- [Collected data entries]:

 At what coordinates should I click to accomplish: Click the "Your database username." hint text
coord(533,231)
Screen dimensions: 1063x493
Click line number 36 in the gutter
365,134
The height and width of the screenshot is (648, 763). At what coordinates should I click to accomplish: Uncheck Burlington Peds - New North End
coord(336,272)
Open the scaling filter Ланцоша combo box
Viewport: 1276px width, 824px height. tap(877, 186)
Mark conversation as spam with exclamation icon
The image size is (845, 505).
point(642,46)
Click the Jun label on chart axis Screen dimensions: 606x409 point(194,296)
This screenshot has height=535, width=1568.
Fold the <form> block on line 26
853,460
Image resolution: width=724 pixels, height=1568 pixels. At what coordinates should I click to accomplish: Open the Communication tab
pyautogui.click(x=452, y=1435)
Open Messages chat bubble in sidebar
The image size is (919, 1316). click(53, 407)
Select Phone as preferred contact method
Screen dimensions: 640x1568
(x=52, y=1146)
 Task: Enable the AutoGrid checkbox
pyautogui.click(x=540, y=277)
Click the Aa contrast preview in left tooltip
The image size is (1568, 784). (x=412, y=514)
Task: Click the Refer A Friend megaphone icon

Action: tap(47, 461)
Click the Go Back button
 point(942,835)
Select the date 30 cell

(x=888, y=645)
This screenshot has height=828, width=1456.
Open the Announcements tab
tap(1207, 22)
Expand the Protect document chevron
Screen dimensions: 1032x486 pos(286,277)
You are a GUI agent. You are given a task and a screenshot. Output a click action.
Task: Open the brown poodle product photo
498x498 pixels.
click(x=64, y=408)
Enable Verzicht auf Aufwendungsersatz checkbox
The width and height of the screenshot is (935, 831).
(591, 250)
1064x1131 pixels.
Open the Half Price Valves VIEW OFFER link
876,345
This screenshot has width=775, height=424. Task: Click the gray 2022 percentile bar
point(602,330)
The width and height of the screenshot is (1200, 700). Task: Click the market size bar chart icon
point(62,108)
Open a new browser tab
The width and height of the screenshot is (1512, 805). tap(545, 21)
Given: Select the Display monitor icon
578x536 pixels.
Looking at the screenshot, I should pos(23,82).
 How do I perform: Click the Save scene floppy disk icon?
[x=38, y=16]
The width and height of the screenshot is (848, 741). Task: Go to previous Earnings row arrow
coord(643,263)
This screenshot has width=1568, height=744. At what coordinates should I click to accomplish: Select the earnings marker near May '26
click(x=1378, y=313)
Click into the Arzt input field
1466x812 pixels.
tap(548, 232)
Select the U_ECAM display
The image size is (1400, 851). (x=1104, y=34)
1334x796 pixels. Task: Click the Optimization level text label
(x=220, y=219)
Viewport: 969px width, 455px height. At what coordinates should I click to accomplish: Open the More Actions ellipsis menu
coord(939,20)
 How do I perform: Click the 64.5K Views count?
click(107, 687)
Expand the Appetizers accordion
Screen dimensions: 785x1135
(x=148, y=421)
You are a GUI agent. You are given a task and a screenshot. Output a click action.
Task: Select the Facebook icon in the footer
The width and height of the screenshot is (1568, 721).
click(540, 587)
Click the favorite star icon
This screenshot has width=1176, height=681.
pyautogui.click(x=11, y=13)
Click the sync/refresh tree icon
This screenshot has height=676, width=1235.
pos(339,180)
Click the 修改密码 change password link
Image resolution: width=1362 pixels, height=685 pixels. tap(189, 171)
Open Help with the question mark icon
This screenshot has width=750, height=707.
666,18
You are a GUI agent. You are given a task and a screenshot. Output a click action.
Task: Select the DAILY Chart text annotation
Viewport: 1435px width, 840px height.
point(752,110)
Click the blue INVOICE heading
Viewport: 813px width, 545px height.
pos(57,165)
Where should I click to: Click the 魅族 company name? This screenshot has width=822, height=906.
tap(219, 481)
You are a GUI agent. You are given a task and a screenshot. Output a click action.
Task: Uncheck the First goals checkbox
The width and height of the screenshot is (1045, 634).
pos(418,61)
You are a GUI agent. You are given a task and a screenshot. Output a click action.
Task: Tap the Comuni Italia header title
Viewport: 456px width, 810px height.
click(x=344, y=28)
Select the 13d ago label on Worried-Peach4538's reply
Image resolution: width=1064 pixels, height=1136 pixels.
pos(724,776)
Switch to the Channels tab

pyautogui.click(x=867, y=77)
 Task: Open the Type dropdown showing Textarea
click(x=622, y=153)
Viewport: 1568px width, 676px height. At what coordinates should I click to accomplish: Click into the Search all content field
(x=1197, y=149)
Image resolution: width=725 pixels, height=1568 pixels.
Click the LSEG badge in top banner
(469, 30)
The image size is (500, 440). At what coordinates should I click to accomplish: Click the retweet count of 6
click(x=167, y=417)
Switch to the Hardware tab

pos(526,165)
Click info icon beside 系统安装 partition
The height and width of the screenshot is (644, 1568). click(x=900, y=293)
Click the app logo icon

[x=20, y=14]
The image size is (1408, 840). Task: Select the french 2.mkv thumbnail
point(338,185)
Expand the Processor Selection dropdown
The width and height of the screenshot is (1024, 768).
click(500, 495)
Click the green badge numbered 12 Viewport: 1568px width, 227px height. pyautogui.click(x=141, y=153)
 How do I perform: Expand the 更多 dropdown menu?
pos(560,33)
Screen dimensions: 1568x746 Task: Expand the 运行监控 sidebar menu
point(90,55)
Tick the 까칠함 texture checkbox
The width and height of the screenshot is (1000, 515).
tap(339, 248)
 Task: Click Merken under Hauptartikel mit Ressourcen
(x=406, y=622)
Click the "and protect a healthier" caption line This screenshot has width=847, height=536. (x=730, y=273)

- [What you will do]:
Please output every record, keeping each line exact.

- [Output for this exercise]:
 At what coordinates should I click to accomplish: Click the "Your database username." hint text
coord(533,231)
Screen dimensions: 1063x493
Click line number 36 in the gutter
365,134
The height and width of the screenshot is (648, 763). At what coordinates should I click to accomplish: Uncheck Burlington Peds - New North End
coord(336,272)
Open the scaling filter Ланцоша combo box
Viewport: 1276px width, 824px height. tap(877, 186)
Mark conversation as spam with exclamation icon
The image size is (845, 505).
point(642,46)
Click the Jun label on chart axis Screen dimensions: 606x409 point(194,296)
This screenshot has height=535, width=1568.
Fold the <form> block on line 26
853,460
Image resolution: width=724 pixels, height=1568 pixels. At what coordinates should I click to accomplish: Open the Communication tab
pyautogui.click(x=452, y=1435)
Open Messages chat bubble in sidebar
The image size is (919, 1316). click(53, 407)
Select Phone as preferred contact method
Screen dimensions: 640x1568
(x=52, y=1146)
 Task: Enable the AutoGrid checkbox
pyautogui.click(x=540, y=277)
Click the Aa contrast preview in left tooltip
The image size is (1568, 784). (x=412, y=514)
Task: Click the Refer A Friend megaphone icon

Action: tap(47, 461)
Click the Go Back button
 point(942,835)
Select the date 30 cell

(x=888, y=645)
This screenshot has height=828, width=1456.
Open the Announcements tab
tap(1207, 22)
Expand the Protect document chevron
Screen dimensions: 1032x486 pos(286,277)
You are a GUI agent. You are given a task and a screenshot. Output a click action.
Task: Open the brown poodle product photo
498x498 pixels.
click(x=64, y=408)
Enable Verzicht auf Aufwendungsersatz checkbox
The width and height of the screenshot is (935, 831).
(591, 250)
1064x1131 pixels.
Open the Half Price Valves VIEW OFFER link
876,345
This screenshot has width=775, height=424. Task: Click the gray 2022 percentile bar
point(602,330)
The width and height of the screenshot is (1200, 700). Task: Click the market size bar chart icon
point(62,108)
Open a new browser tab
The width and height of the screenshot is (1512, 805). tap(545, 21)
Given: Select the Display monitor icon
578x536 pixels.
Looking at the screenshot, I should pos(23,82).
 How do I perform: Click the Save scene floppy disk icon?
[x=38, y=16]
The width and height of the screenshot is (848, 741). Task: Go to previous Earnings row arrow
coord(643,263)
This screenshot has width=1568, height=744. At what coordinates should I click to accomplish: Select the earnings marker near May '26
click(x=1378, y=313)
Click into the Arzt input field
1466x812 pixels.
tap(548, 232)
Select the U_ECAM display
The image size is (1400, 851). (x=1104, y=34)
1334x796 pixels. Task: Click the Optimization level text label
(x=220, y=219)
Viewport: 969px width, 455px height. At what coordinates should I click to accomplish: Open the More Actions ellipsis menu
coord(939,20)
 How do I perform: Click the 64.5K Views count?
click(107, 687)
Expand the Appetizers accordion
Screen dimensions: 785x1135
(x=148, y=421)
You are a GUI agent. You are given a task and a screenshot. Output a click action.
Task: Select the Facebook icon in the footer
The width and height of the screenshot is (1568, 721).
click(540, 587)
Click the favorite star icon
This screenshot has width=1176, height=681.
pyautogui.click(x=11, y=13)
Click the sync/refresh tree icon
This screenshot has height=676, width=1235.
pos(339,180)
Click the 修改密码 change password link
Image resolution: width=1362 pixels, height=685 pixels. tap(189, 171)
Open Help with the question mark icon
This screenshot has width=750, height=707.
666,18
You are a GUI agent. You are given a task and a screenshot. Output a click action.
Task: Select the DAILY Chart text annotation
Viewport: 1435px width, 840px height.
point(752,110)
Click the blue INVOICE heading
Viewport: 813px width, 545px height.
pos(57,165)
Where should I click to: Click the 魅族 company name? This screenshot has width=822, height=906.
tap(219, 481)
You are a GUI agent. You are given a task and a screenshot. Output a click action.
Task: Uncheck the First goals checkbox
The width and height of the screenshot is (1045, 634).
pos(418,61)
You are a GUI agent. You are given a task and a screenshot. Output a click action.
Task: Tap the Comuni Italia header title
Viewport: 456px width, 810px height.
click(x=344, y=28)
Select the 13d ago label on Worried-Peach4538's reply
Image resolution: width=1064 pixels, height=1136 pixels.
pos(724,776)
Switch to the Channels tab

pyautogui.click(x=867, y=77)
 Task: Open the Type dropdown showing Textarea
click(x=622, y=153)
Viewport: 1568px width, 676px height. At what coordinates should I click to accomplish: Click into the Search all content field
(x=1197, y=149)
Image resolution: width=725 pixels, height=1568 pixels.
Click the LSEG badge in top banner
(469, 30)
The image size is (500, 440). At what coordinates should I click to accomplish: Click the retweet count of 6
click(x=167, y=417)
Switch to the Hardware tab

pos(526,165)
Click info icon beside 系统安装 partition
The height and width of the screenshot is (644, 1568). click(x=900, y=293)
Click the app logo icon

[x=20, y=14]
The image size is (1408, 840). Task: Select the french 2.mkv thumbnail
point(338,185)
Expand the Processor Selection dropdown
The width and height of the screenshot is (1024, 768).
click(500, 495)
Click the green badge numbered 12 Viewport: 1568px width, 227px height. pyautogui.click(x=141, y=153)
 How do I perform: Expand the 更多 dropdown menu?
pos(560,33)
Screen dimensions: 1568x746 Task: Expand the 运行监控 sidebar menu
point(90,55)
Tick the 까칠함 texture checkbox
The width and height of the screenshot is (1000, 515).
tap(339, 248)
 Task: Click Merken under Hauptartikel mit Ressourcen
(x=406, y=622)
Click the "and protect a healthier" caption line This screenshot has width=847, height=536. (x=730, y=273)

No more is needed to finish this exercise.